##### Recorded information
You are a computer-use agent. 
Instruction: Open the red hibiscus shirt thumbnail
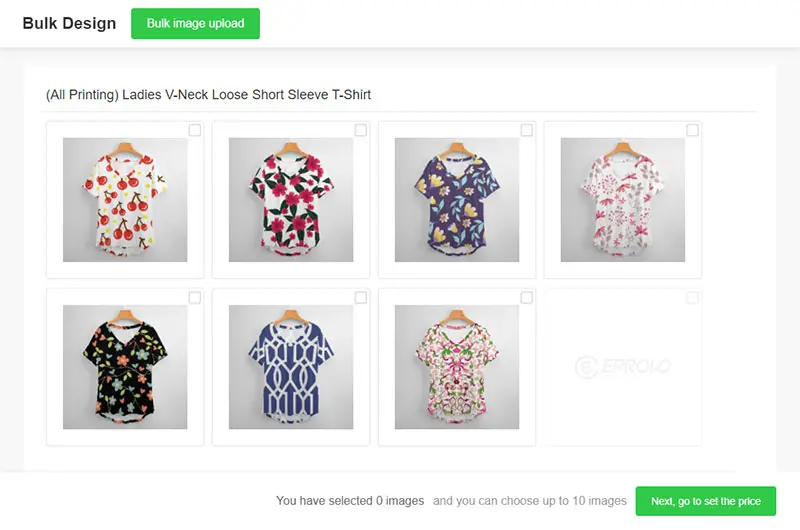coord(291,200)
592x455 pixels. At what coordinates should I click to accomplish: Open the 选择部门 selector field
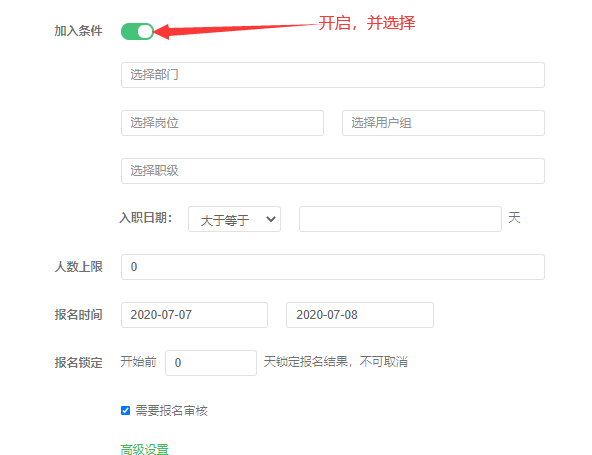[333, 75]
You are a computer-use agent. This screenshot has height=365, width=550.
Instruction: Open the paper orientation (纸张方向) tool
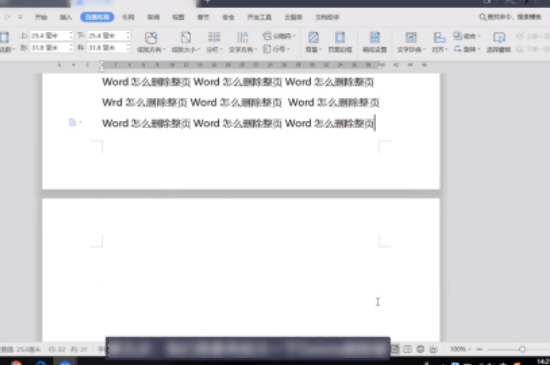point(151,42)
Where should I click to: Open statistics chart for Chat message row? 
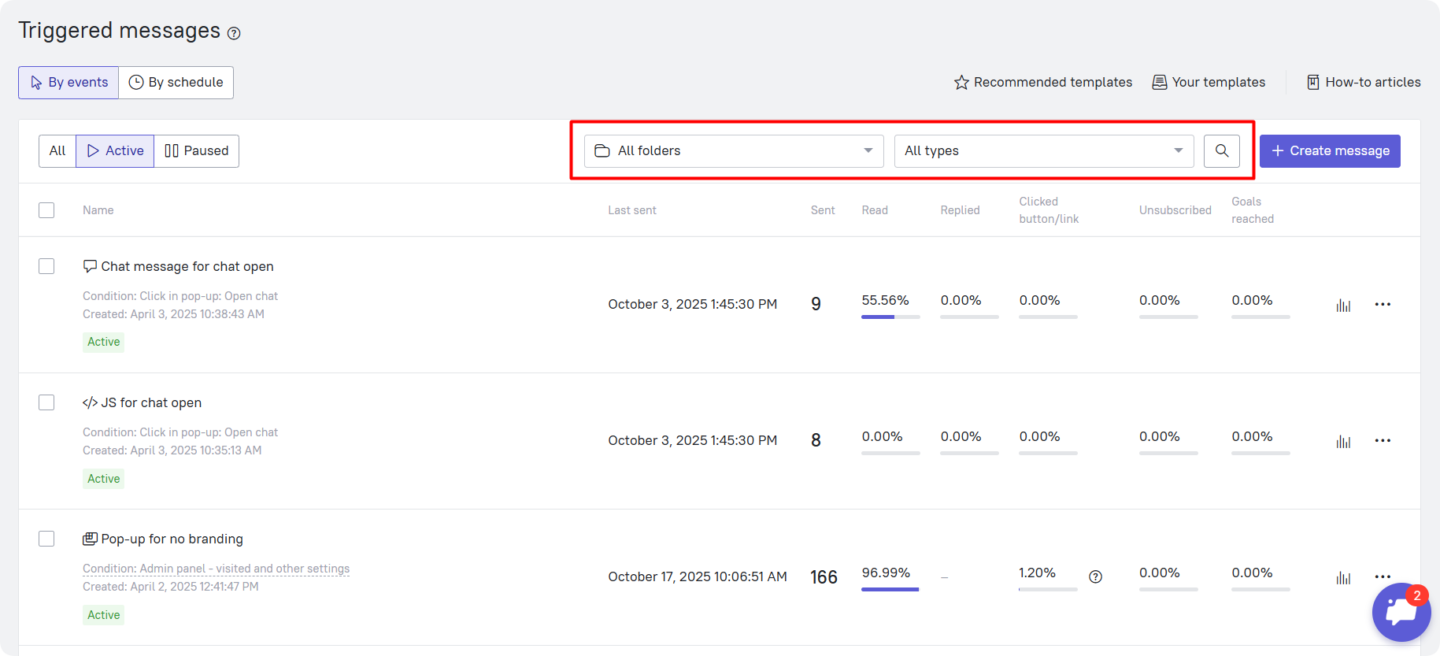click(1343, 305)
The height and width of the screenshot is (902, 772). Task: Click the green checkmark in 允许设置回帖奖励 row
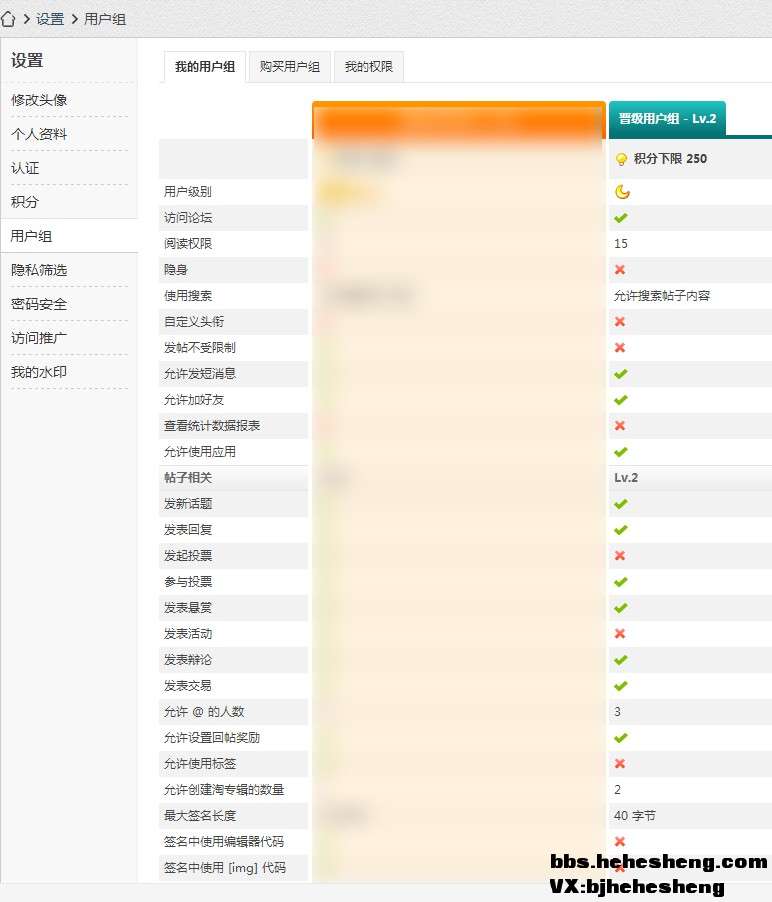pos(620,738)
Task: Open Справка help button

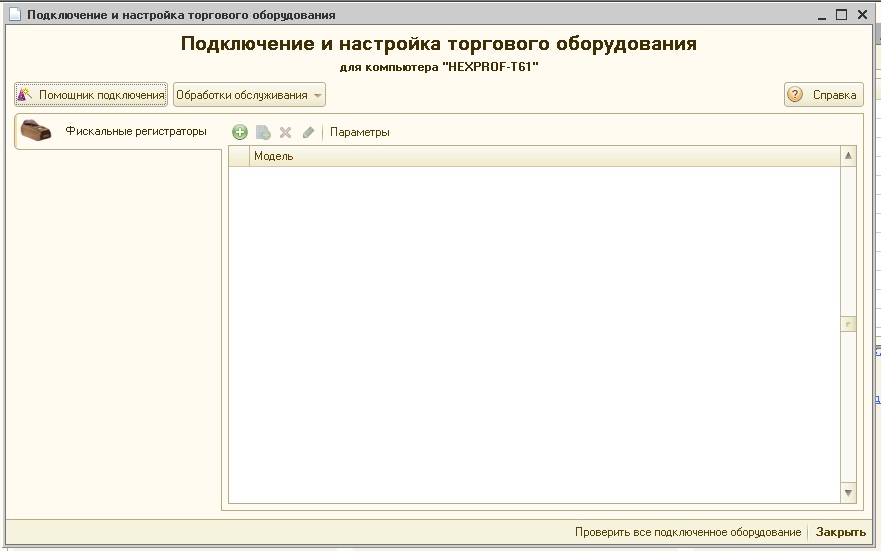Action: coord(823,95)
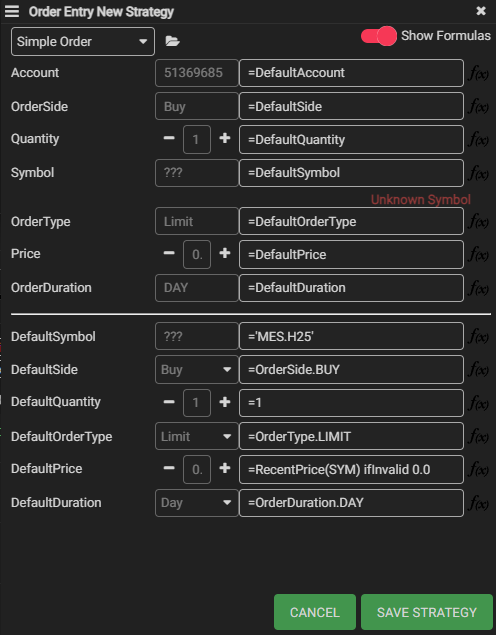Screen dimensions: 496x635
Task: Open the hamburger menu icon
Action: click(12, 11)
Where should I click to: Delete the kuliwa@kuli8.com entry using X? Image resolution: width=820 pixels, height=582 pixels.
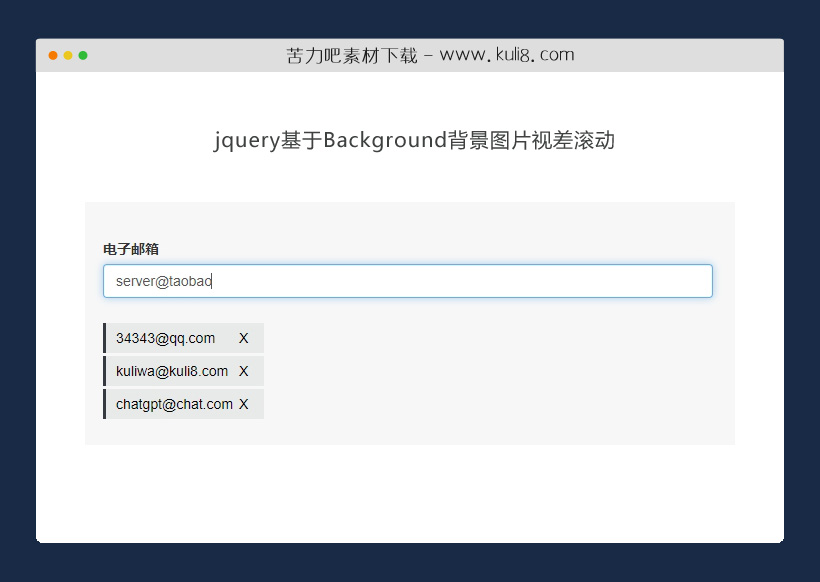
##########
> _Work instruction_: Beginning with the line that holds "The height and" and continuing to the end of the entries above, set down each line exactly, both ends included; include no pictures.

> _Solved exercise_:
The height and width of the screenshot is (902, 772). Task: Click the green checkmark in 允许设置回帖奖励 row
pos(620,738)
Task: Open Справка help button

Action: coord(823,95)
Screen dimensions: 496x635
Task: Open the hamburger menu icon
Action: click(12, 11)
Where should I click to: Delete the kuliwa@kuli8.com entry using X? Image resolution: width=820 pixels, height=582 pixels.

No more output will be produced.